__PROVIDED RECORDS__
══════════════════════════════

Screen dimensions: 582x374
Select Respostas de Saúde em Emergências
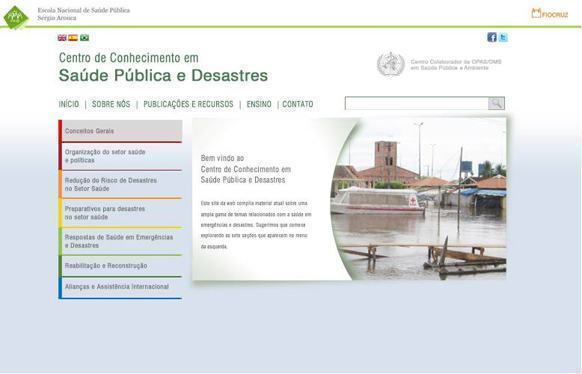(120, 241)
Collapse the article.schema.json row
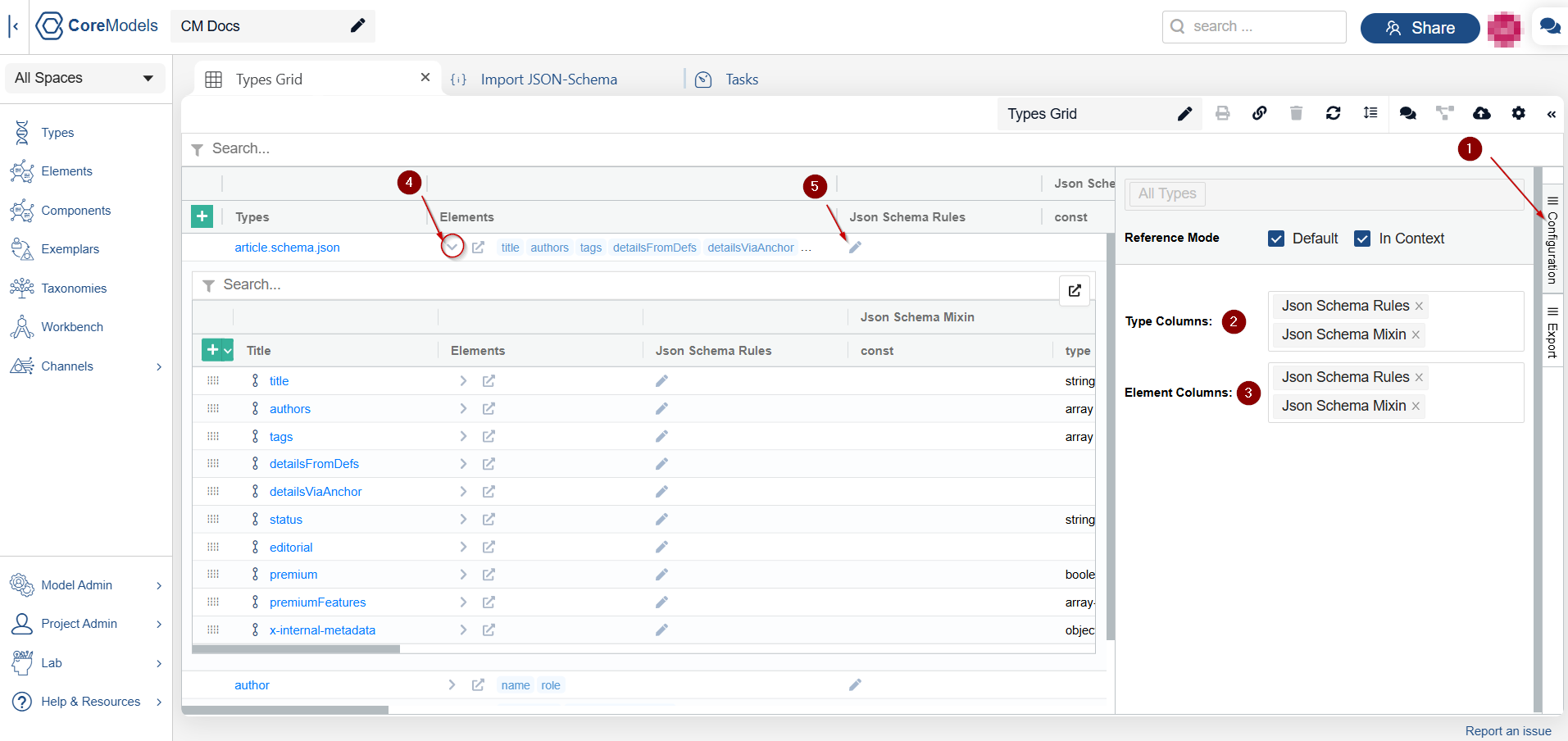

══════════════════════════════

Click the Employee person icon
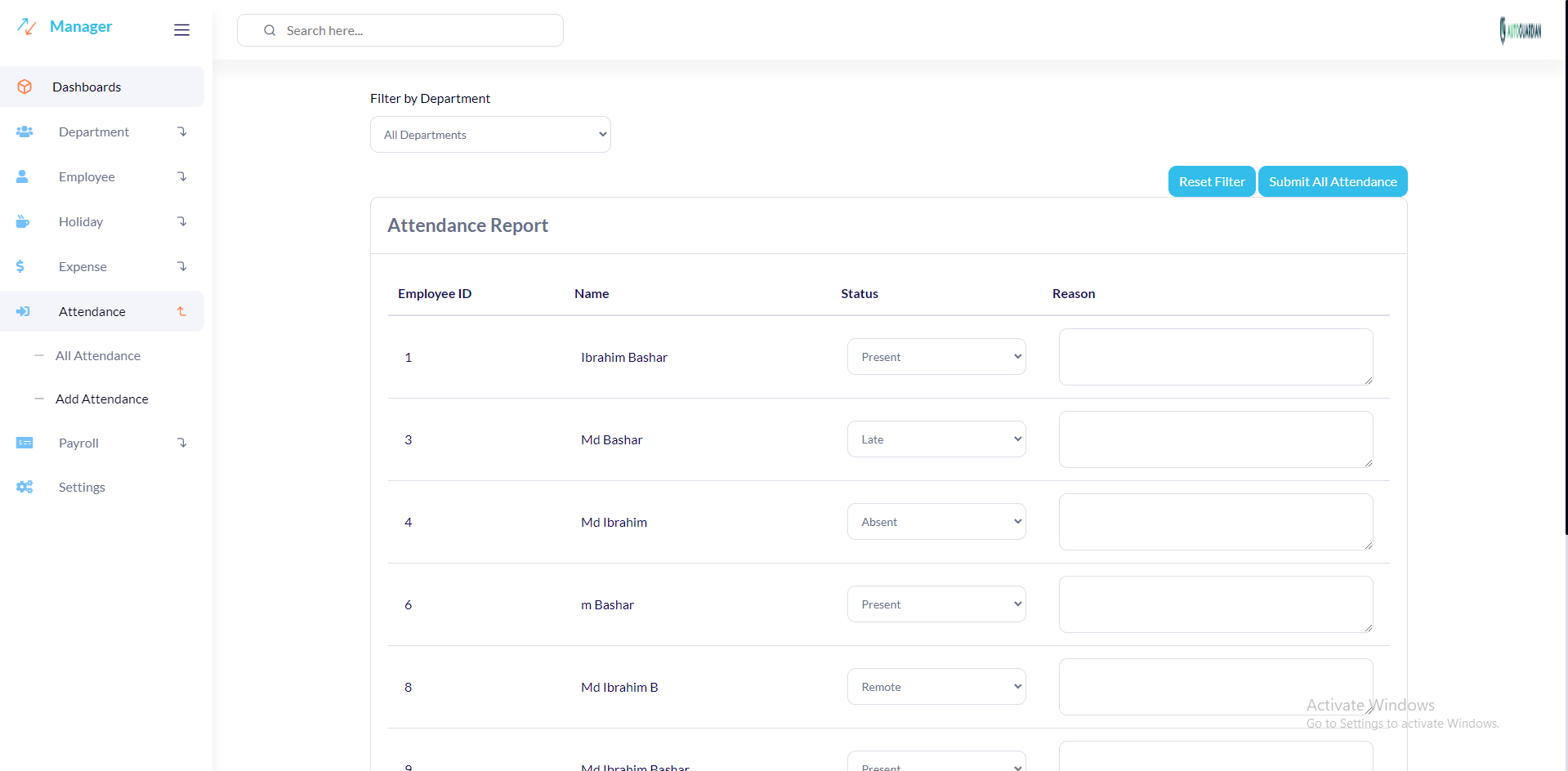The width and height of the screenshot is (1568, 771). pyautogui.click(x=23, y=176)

══════════════════════════════

__AIM OF THE EXERCISE__
Rewrite the lines beginning with the one that contains "Screen dimensions: 582x374" and going on through the one that contains "Collapse the article.schema.json row", changing "Collapse" to "Expand" and leaving everything else as it is. Omit the pictures from your answer.

__COMPLETE ANSWER__
Screen dimensions: 582x374
Select Respostas de Saúde em Emergências
(120, 241)
Expand the article.schema.json row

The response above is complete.